Cyber-attackers target weakness in technologies, people and procedures, and often use a combination of schemes in order to launch attacks. Some of the noteworthy recent developments in the world of cybersecurity emerge from the threats posed by Hacktivism, mobile devices and cyber warfare. In general Hactivisim involves using computers and networks for cyber-attacks in order to promote political views. Similarly, the increased use of mobile devices has blurred the fine line of organizational boundaries, and people are now accessing organizational networks from a wide range of mobile devices. Finally cyber threats are not just national but have international implications. Cyber Warfare includes governments damaging another nations computer or information systems through cyber-attacks.

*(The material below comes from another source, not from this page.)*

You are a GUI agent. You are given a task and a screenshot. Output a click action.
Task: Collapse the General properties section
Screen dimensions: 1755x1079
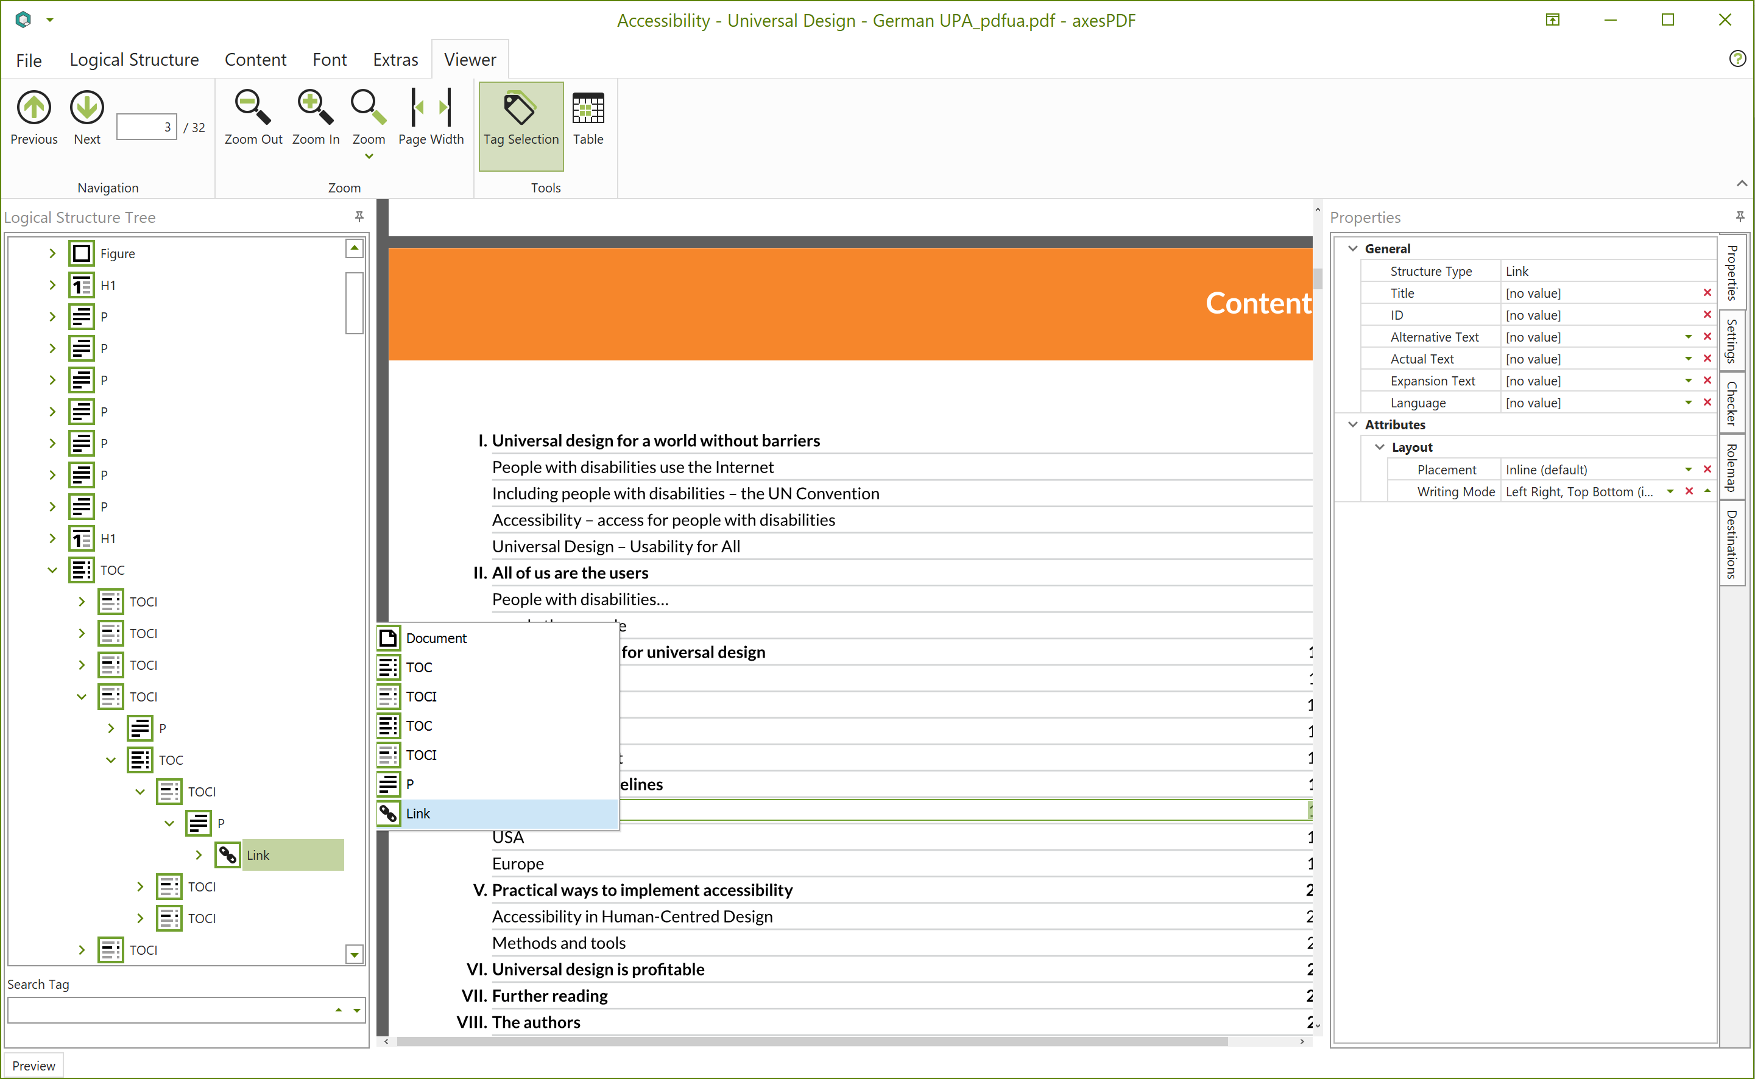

Clearly organizations need to adopt a multi-pronged approach to protect their information assets. An effective cyber security program needs to a follow a balanced approach that focuses on technology, people and procedures.
Secondly, organizations are often times reactive and implement protection mechanisms after the aftermath of a cybersecurity incident, in other words after the damage is done. Organizations need to follow a proactive approach to cybersecurity in addition to effectively reacting to cyber incidents. Although, it is not possible to totally prevent cybersecurity incidents, the risk and impact are mitigated if the proper plans and procedures are in place.
Thirdly, the landscape of cybersecurity threats are constantly evolving and as technological choices and options expand, organizations need to constantly update their information security procedures to include policies that govern the use and application of new technologies. Also, cybersecurity applies to all employees in an organization and it is essential to provide employees with ongoing training on the risks and preventive strategies of cybersecurity.
There is a dearth in the workforce for cybersecurity professionals to fill the increasing job demand. Given the shortage of workforce, it is pertinent to encourage educational opportunities in cybersecurity. The awareness of the importance of cybersecurity needs to be emphasized nationwide in schools and colleges and funding opportunities provided to promote research and education.
Finally it is important to note that end users, corporations, and government depend on each other for the Internet to function, and this calls for a shared social responsibility in combating cybercrimes. The joint effort of users, educational institutions, corporations and government assists in protecting national assets and promoting a safe electronic environment.